Ihr aber, bischöfliche Mitbrüder, müsst im derzeitigen institutionellen Transitionsprozess eine unersetzliche prophetische Rolle einnehmen, indem ihr die Grundwerte der Gerechtigkeit, der Wahrheit, der Rechtschaffenheit anmahnt und sie bezeugt. Sie sind die Grundlage für jegliche Erneuerung, da sie den Dialog und das friedliche Zusammenleben zwischen den Mitgliedern verschiedener Religionen und Ethnien unterstützen und so die Versöhnung und den sozialen Zusammenhalt fördern, die der Schlüssel für die Zukunft sind. Ich schätze besonders eure Anstrengungen auf diesem Gebiet, und ich ermutige euch, in dieser Richtung fortzufahren und dabei Sorge zu tragen, unter euch immer mehr die Eintracht des Denkens und Handelns zu pflegen.
Ihr seid aufgerufen, die Gewissen der Gläubigen zu bilden, und selbst die des ganzen Volkes, denn eure Stimme wird von allen gehört und respektiert. Auf diese Weise sollt ihr den euch zukommenden Platz in den aktuellen Entwicklungen einnehmen und dabei vermeiden, direkt in politische Streitigkeiten einzutreten.

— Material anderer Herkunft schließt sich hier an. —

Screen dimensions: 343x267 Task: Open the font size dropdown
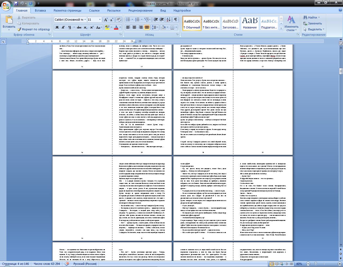click(100, 20)
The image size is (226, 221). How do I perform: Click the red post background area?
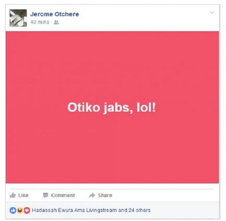pos(112,149)
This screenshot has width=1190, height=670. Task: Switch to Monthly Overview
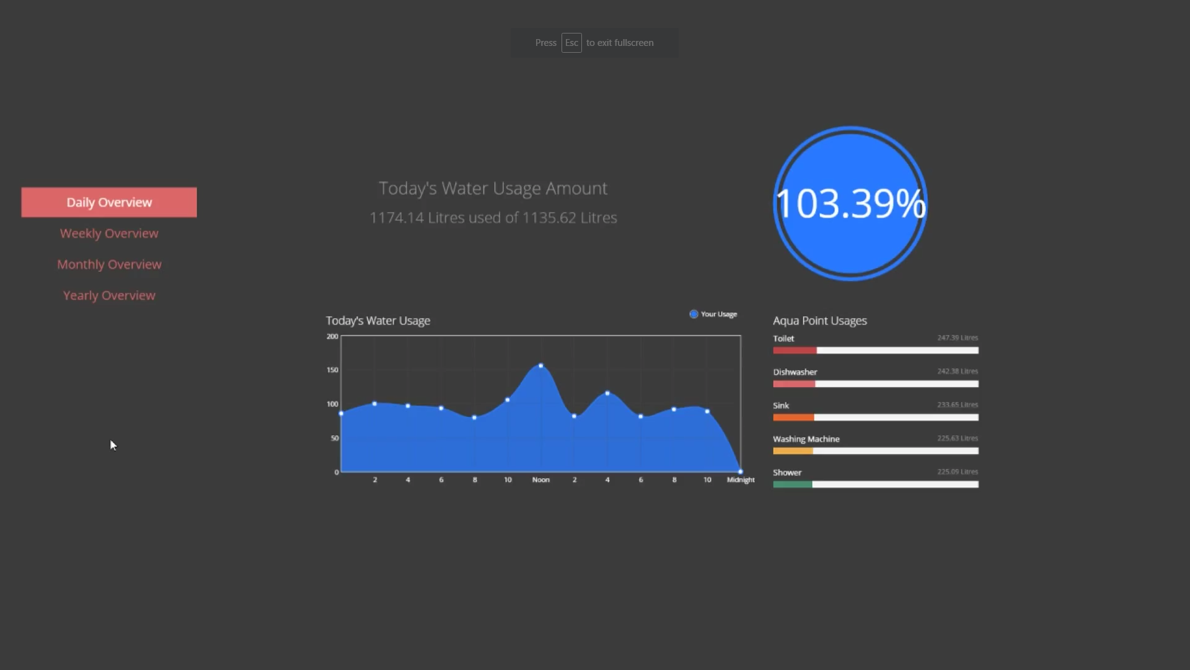[109, 264]
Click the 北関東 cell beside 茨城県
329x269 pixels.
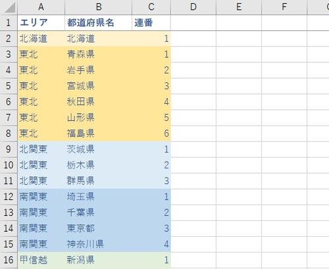[x=41, y=149]
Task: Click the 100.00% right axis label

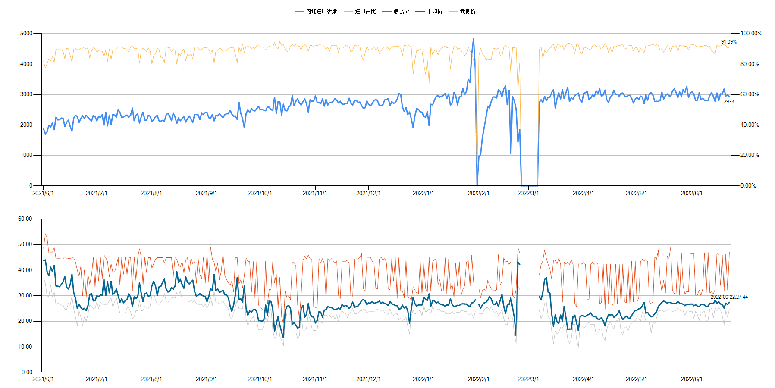Action: [751, 33]
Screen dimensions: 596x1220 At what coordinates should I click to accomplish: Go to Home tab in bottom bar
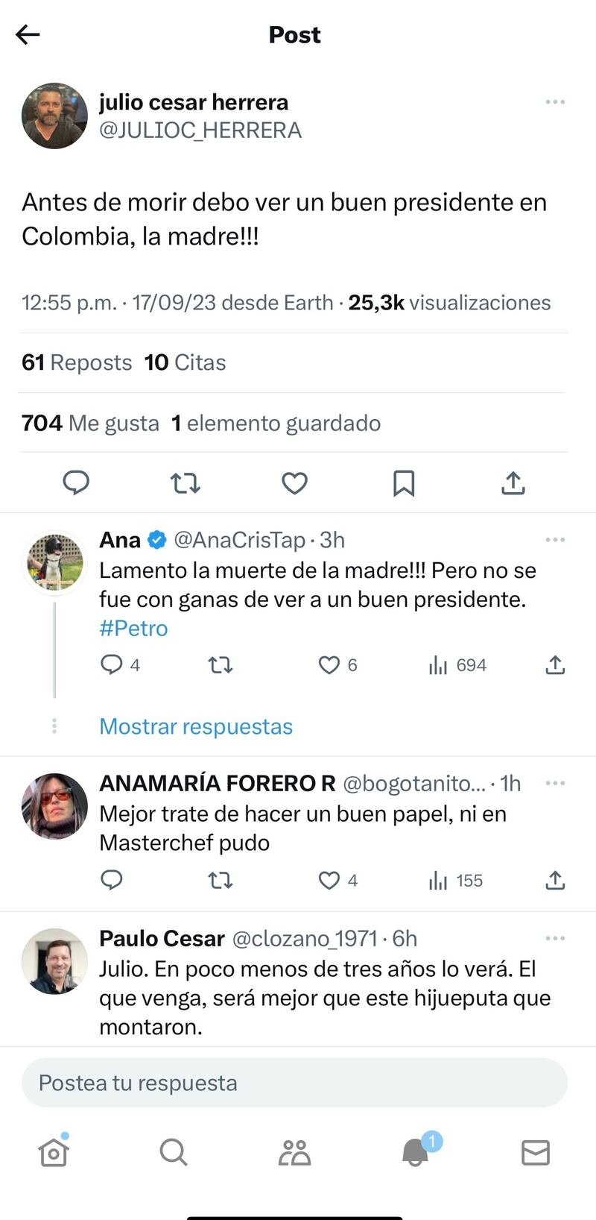(x=54, y=1153)
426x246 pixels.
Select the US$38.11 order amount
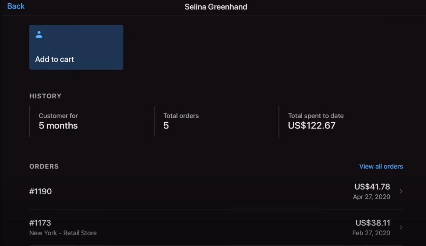[x=373, y=223]
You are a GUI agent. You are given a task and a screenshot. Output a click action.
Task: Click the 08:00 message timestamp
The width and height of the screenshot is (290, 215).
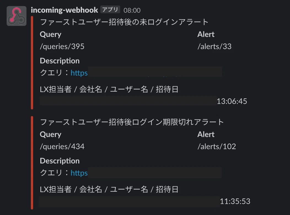click(132, 10)
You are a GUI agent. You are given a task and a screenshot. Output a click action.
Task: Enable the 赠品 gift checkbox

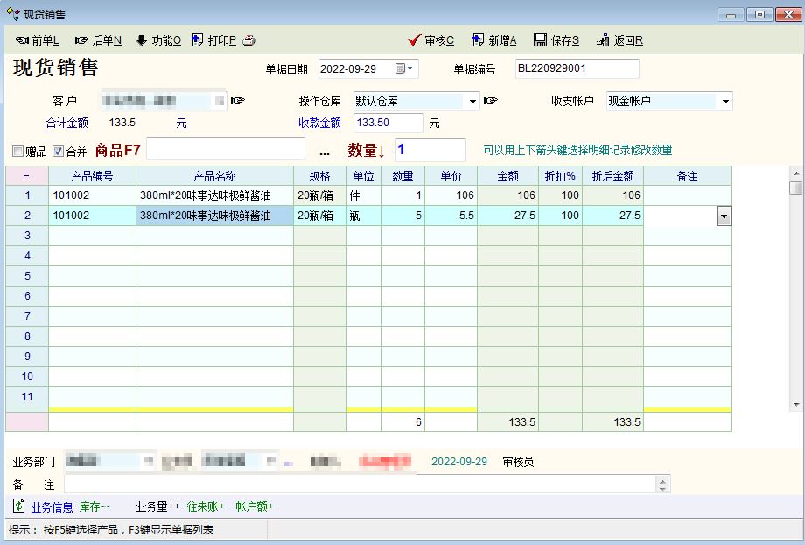pyautogui.click(x=18, y=151)
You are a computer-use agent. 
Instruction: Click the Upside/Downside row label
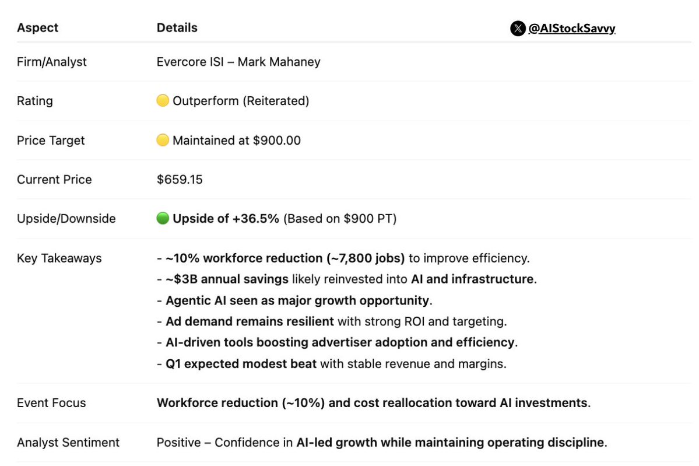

Vielmehr sollt ihr vom Glauben überzeugte und in der Soziallehre der Kirche gut ausgebildete Laien formen und sie ermutigen, sich an der politischen Debatte zu beteiligen und Verantwortung zu übernehmen – das ist ihre Rolle –, und so werdet ihr nach und nach die Gesellschaft gemäß dem Evangelium verändern und eine glückliche Zukunft für euer Volk vorbereiten.
Um die Verkündigung des Evangeliums wieder aufzunehmen und fortzusetzen ist es notwendig, dass euch die Sorge für die Priester und ihre Stärkung am Herzen liegen, für sie müsst ihr aufmerksame Väter sein. Die Nähe des Bischofs zu seinen Priestern ist wichtig, denn sie ermöglicht es, einen wahren Dialog mit ihnen zu führen, für das zu sorgen, was für jeden das Beste ist, Mängeln und Fehlern vorzubeugen und ihnen abzuhelfen. Sanktionen sind manchmal notwendig, aber sie sind das allerletzte Mittel und müssen stets die Tür der Barmherzigkeit offen lassen.
Die anfängliche Formung im Priesterseminar und die Unterscheidung der Berufung sind von grundlegender Bedeutung. Über die intellektuelle, geistliche und gemeinschaftliche Formung hinaus, muss eine ganz besondere Sorge der menschlichen und affektiven Bildung gelten, damit die zukünftigen Priester in der Lage sind, ihre Verpflichtung zum Zölibat zu leben, bezüglich dessen keinerlei Kompromisse akzeptiert werden können. Den Verantwortlichen der Seminare sei für die geleistete Arbeit gedankt. Ich fordere euch auch auf, die Einheit des Presbyteriums um euch zu fördern und insbesondere bei den jüngeren Priestern das Gebet, die Weiterbildung und die geistliche Begleitung zu unterstützen. Seid für eure Priester ein Vorbild der Einheit und der Vollkommenheit in der Übung der priesterlichen Tugenden. Ich danke den Priestern der Zentralafrikanischen Republik für ihre Hingabe und für das Zeugnis, das sie in oft schwierigen Situationen geben. Ich ermahne sie, ihre radikale Hingabe an Christus mutig zu erneuern, indem sie die Versuchungen der Welt fliehen und ihren Versprechen treu sind.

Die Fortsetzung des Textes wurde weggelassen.